Two years later Logan was born. He is named for his grandmother. From the very first day he was wrapped in blankets she made for him. And with her blankets, even though she was no longer with us in body, she held our deepest hope and dreams in her own hands. One of these has become "Blankie", Logan's most cherished possession. And he came to this of his own choosing. Now, after 5 years of constant love and attention it is starting to literally unravel. It is of great concern to my son. But I know that as the blanket grows weaker, the memory of her spirit grows stronger. And in the white butterfly she will live on in all of us.
Postscript: I was not a consciously spiritual person before my mother’s death. As I stood before family and friends on the morning of her funeral, the words I had planned to say on behalf of us all caught in my throat. I stood silently unable to speak. In the next moments, I felt the gentle weight of a hand on my left shoulder, yet I stood alone at the lectern. And I found my voice.
I truly believe my mother's spirit stays close to us. Watching, guiding, protecting from wherever she is. Logan believes it too. And I hope this is a gift from me to him that he will treasure always and that will comfort him.
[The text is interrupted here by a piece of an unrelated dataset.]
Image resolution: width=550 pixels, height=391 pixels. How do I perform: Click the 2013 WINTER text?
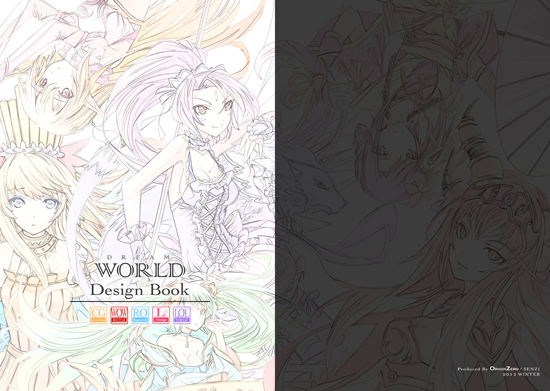(522, 374)
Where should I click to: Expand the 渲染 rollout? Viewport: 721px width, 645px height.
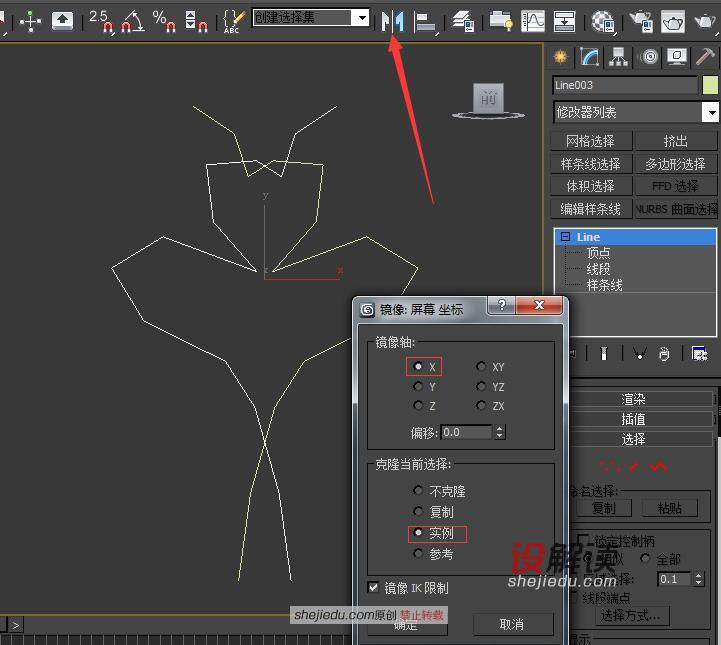click(x=634, y=399)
When Logan was in preschool, he ran up to his teacher one morning very excited. "Come look," he said. "Grandma Lucy is in the garden." The teacher was unsure what to make of it. But Logan knew. And I knew. And we smiled. A few years later I was bringing flowers to the cemetery with my father. As we stood there lost in our own thoughts, a white butterfly landed on my father’s shoulder for the briefest of moments before flying away; a butterfly's kiss from his wife and friend of 50 years. I smiled though my tears.
My father-in-law died when Logan was only 4 ½. They were very close and it has been a hard loss. But as time offers healing, Poppa's spirit revealed itself and began to sing sweetly in our hearts, as in life he always sang to us. So we see him now in the robin that sings out each morning in greeting. We greet him in return and we smile. Logan is now 5 ½. As we were walking to school this week he asked me if I was going to die before him. I paused for a moment before answering. "Probably (hopefully), yes" I said. "Well what will your spirit be?" he questioned eagerly. "That, my son, will be for you to decide."